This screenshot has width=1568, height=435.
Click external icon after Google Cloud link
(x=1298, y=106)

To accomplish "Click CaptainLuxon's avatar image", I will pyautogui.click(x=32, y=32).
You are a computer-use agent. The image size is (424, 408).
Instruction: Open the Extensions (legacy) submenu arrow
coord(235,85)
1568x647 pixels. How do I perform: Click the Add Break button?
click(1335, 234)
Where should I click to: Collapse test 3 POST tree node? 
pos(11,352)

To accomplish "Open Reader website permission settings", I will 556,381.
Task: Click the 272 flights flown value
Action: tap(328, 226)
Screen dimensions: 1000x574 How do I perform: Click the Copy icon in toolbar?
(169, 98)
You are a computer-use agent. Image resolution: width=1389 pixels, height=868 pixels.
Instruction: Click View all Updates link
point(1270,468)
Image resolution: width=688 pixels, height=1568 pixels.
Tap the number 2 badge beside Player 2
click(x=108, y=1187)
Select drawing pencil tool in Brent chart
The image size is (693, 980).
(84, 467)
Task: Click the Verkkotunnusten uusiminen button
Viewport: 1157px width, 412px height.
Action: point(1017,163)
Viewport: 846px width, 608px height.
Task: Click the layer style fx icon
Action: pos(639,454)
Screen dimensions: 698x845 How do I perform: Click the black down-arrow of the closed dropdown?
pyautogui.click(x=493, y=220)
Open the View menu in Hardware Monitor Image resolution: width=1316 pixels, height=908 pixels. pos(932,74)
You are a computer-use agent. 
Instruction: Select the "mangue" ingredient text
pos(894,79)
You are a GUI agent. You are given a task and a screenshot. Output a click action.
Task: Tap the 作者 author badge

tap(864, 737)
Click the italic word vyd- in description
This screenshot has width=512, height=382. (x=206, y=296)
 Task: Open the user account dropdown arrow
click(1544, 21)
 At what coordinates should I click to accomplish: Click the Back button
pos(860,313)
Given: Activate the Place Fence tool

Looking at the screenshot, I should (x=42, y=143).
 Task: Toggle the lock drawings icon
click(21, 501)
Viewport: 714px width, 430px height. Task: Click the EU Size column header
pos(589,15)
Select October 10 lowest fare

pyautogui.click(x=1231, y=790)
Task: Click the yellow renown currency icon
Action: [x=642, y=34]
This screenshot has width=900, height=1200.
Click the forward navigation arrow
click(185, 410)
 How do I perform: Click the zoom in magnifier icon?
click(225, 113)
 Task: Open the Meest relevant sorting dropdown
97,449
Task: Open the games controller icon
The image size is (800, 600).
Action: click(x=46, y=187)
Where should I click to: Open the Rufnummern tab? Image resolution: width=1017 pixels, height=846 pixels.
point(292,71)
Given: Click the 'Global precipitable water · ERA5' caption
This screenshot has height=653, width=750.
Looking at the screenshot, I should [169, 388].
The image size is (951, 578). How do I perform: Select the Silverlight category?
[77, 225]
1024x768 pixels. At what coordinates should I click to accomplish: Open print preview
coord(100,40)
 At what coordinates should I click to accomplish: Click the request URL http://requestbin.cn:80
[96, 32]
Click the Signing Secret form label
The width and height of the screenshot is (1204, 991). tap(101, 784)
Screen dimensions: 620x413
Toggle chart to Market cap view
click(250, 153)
──────────
Without altering a single word, transcribe the entries above.

The answer:
This screenshot has width=1568, height=435.
Click external icon after Google Cloud link
(x=1298, y=106)

To accomplish "Click CaptainLuxon's avatar image", I will pyautogui.click(x=32, y=32).
You are a computer-use agent. The image size is (424, 408).
Instruction: Open the Extensions (legacy) submenu arrow
coord(235,85)
1568x647 pixels. How do I perform: Click the Add Break button?
click(1335, 234)
Where should I click to: Collapse test 3 POST tree node? 
pos(11,352)

To accomplish "Open Reader website permission settings", I will 556,381.
Task: Click the 272 flights flown value
Action: tap(328, 226)
Screen dimensions: 1000x574 How do I perform: Click the Copy icon in toolbar?
(169, 98)
You are a computer-use agent. Image resolution: width=1389 pixels, height=868 pixels.
Instruction: Click View all Updates link
point(1270,468)
Image resolution: width=688 pixels, height=1568 pixels.
Tap the number 2 badge beside Player 2
click(x=108, y=1187)
Select drawing pencil tool in Brent chart
The image size is (693, 980).
(84, 467)
Task: Click the Verkkotunnusten uusiminen button
Viewport: 1157px width, 412px height.
Action: point(1017,163)
Viewport: 846px width, 608px height.
Task: Click the layer style fx icon
Action: pos(639,454)
Screen dimensions: 698x845 How do I perform: Click the black down-arrow of the closed dropdown?
pyautogui.click(x=493, y=220)
Open the View menu in Hardware Monitor Image resolution: width=1316 pixels, height=908 pixels. pos(932,74)
You are a computer-use agent. 
Instruction: Select the "mangue" ingredient text
pos(894,79)
You are a GUI agent. You are given a task and a screenshot. Output a click action.
Task: Tap the 作者 author badge

tap(864, 737)
Click the italic word vyd- in description
This screenshot has width=512, height=382. (x=206, y=296)
 Task: Open the user account dropdown arrow
click(1544, 21)
 At what coordinates should I click to accomplish: Click the Back button
pos(860,313)
Given: Activate the Place Fence tool

Looking at the screenshot, I should (x=42, y=143).
 Task: Toggle the lock drawings icon
click(21, 501)
Viewport: 714px width, 430px height. Task: Click the EU Size column header
pos(589,15)
Select October 10 lowest fare

pyautogui.click(x=1231, y=790)
Task: Click the yellow renown currency icon
Action: [x=642, y=34]
This screenshot has width=900, height=1200.
Click the forward navigation arrow
click(185, 410)
 How do I perform: Click the zoom in magnifier icon?
click(225, 113)
 Task: Open the Meest relevant sorting dropdown
97,449
Task: Open the games controller icon
The image size is (800, 600).
Action: click(x=46, y=187)
Where should I click to: Open the Rufnummern tab? Image resolution: width=1017 pixels, height=846 pixels.
point(292,71)
Given: Click the 'Global precipitable water · ERA5' caption
This screenshot has height=653, width=750.
Looking at the screenshot, I should [169, 388].
The image size is (951, 578). How do I perform: Select the Silverlight category?
[77, 225]
1024x768 pixels. At what coordinates should I click to accomplish: Open print preview
coord(100,40)
 At what coordinates should I click to accomplish: Click the request URL http://requestbin.cn:80
[96, 32]
Click the Signing Secret form label
The width and height of the screenshot is (1204, 991). tap(101, 784)
Screen dimensions: 620x413
Toggle chart to Market cap view
click(250, 153)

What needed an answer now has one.